As 2HG emerges as a biomarker, alternative assays have been developed for more convenient measurement. An enzymatic assay for 2HG has been developed that assesses levels of NADH, which is produced stoichiometrically as 2HG is metabolized by recombinant 2HG dehydrogenase (74). Alternatively, given the well-explored relationship between 2HG production and TET2 function, hydroxymethylcytosine (5hmC) levels have been found to correlate with IDH mutational status and response to treatment in leukemia patients, indicating that hydroxymethylation of genomic DNA may serve as a biomarker of IDH mutation activity in AML (75).

IDH inhibitors

The development and preclinical validation of IDH inhibitors has emerged as an important goal in order to test the viability of mutant IDH1/2 as a therapeutic target and as a tool to help dissect the IDH/2HG pathway in different malignant contexts. One compound under investigation is compound 35, which is active against R132H IDH1 mutants, and preclinical tests have indicated that its application reduces 2HG production in cell lines and mouse xenograft models (35). A similar selective compound was more recently used in combination with an exogenous 2HG system to show that the cellular phenotype induced by IDH mutation is reversed by this drug, whereas the cellular phenotype induced by exogenous 2HG production is not (34). Recently, compounds targeting mutant IDH2 have been explored in leukemia cell lines (36) and glioma cell models (37).

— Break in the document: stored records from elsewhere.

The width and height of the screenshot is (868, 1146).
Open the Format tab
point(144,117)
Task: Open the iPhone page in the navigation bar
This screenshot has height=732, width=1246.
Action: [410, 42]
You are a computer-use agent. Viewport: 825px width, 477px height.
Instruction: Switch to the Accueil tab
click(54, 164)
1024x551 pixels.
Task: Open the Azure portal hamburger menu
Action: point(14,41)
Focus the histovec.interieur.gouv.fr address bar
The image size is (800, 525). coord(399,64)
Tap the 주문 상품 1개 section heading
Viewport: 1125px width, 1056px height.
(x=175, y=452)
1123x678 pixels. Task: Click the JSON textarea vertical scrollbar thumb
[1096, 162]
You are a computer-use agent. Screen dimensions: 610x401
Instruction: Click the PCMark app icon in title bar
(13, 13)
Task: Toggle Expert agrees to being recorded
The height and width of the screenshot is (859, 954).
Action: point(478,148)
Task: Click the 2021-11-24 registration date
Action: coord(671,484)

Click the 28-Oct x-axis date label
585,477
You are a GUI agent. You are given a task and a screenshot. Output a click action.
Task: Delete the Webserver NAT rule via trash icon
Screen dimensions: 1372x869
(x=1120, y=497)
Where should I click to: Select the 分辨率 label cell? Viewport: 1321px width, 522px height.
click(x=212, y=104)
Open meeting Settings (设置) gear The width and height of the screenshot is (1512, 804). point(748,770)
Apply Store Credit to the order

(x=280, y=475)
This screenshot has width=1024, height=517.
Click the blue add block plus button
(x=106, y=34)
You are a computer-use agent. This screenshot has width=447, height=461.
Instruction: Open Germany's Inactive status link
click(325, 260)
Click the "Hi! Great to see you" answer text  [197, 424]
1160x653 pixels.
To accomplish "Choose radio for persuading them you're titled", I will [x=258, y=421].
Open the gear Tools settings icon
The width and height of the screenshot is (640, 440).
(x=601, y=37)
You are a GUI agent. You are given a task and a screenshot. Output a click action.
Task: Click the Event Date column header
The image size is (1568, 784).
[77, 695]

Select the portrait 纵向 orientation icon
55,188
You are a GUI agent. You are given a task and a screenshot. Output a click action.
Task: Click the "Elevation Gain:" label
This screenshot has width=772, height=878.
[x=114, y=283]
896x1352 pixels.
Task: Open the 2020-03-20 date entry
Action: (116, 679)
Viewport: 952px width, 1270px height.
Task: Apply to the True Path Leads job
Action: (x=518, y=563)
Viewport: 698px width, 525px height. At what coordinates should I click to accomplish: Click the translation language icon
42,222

In both cases, IDH inhibitors were found to reduce 2HG production and inhibit the growth of leukemia or glioma cells in a mutant-specific manner. In addition, IDH inhibition led to global changes in DNA methylation/histone state and to induction of hematopoietic/neural differentiation, suggesting that these agents might induce differentiation in IDH-mutant cells through alterations in the epigenetic state. However, extensive in vivo studies in IDH-mutant transformation models remain to be reported, and the role of IDH in malignant cells after oncogenic transformation requires additional, extensive investigation.

IDH mutations in leukemia

The discovery of mutation in metabolic genes has given long-awaited credence to concept that altered metabolism is a hallmark of human cancers. However, the implications of mutations in genes such as IDH to oncogenesis are complex, and enormous potential lies in understanding the ramifications of this mutation, 2HG production, and downstream effectors such as TET2 in leukemia. Understanding this system will require the production of better models of IDH-mutant leukemias that incorporate the genetic complexity observed in human leukemia, particularly incorporation of many combinations of mutations. Clinically, the significance of IDH mutation must be examined in the context of other mechanistically important factors in larger cohorts with more comprehensive mutational and epigenetic analysis — and new technologies in screening, sequencing, and otherwise evaluating patient samples will help allow this to happen. As IDH inhibitors continue to be developed and to move closer to clinical testing, it will be come paramount to identify patient populations that stand to benefit the most from IDH-targeted therapy and to determine whether combination therapies should be investigated. Finally, while the role of IDH mutations in prognosis and therapeutic response requires further evaluation, there is clearly significant evidence that understanding its function in this disease will unlock significant mechanistic features of leukemogenesis. Particularly given its differential prognostic impact in glioma, a deeper understanding of these mutations and their neomorphic, oncogenic function will improve our understanding of carcinogenesis.